Single by Beverly Bremers

from the album I'll Make You Music
- B-side: "Get Smart Girl"
- Released: May 1971
- Genre: Pop, Soft Rock
- Length: 3:13
- Label: Scepter
- Songwriters: Helen Miller, Estelle Levitt

Beverly Bremers singles chronology
| "You've Got Your Mind on Other Things" (1968) | "Don't Say You Don't Remember" (1971) | "When Michael Calls" (1971) |

= Don't Say You Don't Remember =

"Don't Say You Don't Remember" is a song written by Helen Miller and Estelle Levitt. It was originally recorded by The Goggles in 1970.

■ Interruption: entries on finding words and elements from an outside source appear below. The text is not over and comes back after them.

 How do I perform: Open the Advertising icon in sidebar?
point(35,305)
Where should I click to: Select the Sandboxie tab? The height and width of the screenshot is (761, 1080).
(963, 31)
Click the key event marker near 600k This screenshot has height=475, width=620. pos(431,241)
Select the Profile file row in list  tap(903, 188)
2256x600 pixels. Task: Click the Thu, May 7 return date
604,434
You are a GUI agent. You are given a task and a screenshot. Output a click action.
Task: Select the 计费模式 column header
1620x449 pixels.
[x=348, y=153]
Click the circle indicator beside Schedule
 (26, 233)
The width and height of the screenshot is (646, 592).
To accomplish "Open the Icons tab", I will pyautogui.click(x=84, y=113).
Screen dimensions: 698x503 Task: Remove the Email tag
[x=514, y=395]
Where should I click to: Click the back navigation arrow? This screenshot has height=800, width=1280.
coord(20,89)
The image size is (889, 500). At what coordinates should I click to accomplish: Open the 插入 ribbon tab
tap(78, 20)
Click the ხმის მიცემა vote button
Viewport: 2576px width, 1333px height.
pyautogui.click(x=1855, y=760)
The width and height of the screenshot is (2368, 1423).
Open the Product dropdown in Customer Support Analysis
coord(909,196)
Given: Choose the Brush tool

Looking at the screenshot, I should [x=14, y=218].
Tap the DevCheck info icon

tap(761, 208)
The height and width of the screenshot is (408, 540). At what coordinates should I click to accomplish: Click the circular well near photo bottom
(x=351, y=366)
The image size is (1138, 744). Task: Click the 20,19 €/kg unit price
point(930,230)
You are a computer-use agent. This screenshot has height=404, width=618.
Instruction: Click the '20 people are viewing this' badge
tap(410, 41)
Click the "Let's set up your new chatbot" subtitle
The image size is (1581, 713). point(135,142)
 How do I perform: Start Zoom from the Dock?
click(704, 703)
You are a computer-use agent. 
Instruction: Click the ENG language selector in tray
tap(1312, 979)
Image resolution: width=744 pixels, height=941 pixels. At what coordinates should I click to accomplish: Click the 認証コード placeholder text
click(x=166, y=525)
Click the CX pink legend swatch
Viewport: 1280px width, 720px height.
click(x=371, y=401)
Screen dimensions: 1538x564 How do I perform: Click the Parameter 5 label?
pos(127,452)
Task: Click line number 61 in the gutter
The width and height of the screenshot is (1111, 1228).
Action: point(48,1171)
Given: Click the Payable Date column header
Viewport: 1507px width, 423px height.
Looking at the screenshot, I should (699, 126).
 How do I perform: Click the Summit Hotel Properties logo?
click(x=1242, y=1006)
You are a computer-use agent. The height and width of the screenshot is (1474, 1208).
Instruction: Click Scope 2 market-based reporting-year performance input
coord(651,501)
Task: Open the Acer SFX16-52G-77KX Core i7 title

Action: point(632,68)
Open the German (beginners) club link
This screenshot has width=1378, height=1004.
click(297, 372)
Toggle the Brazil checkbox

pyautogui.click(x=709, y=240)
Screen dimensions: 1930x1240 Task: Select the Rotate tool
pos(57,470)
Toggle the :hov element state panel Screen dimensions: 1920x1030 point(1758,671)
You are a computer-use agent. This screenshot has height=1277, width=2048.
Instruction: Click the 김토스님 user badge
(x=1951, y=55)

==Beverly Bremers recording==
A 1971 recording by Beverly Bremers reached No. 5 on the Billboard Adult Contemporary chart and No. 15 on the Billboard Hot 100. In Canada, it peaked at No. 17. France Chart No. 5, Italy Chart No. 12, and number 81 in Australia.

The song's initial release in the spring of the year had been only minimally successful in the U.S. (#102). However, radio airplay by stations in California prompted the song's re-release in December, affording "Don't Say You Don't Remember" much greater American chart success during the winter of 1972 (#15 Billboard and #16 Cash Box).

The song was featured on her 1972 album, I'll Make You Music and was arranged by Charles Calello.

The single ranked 86th on Billboard's Year-End Hot 100 singles of 1972.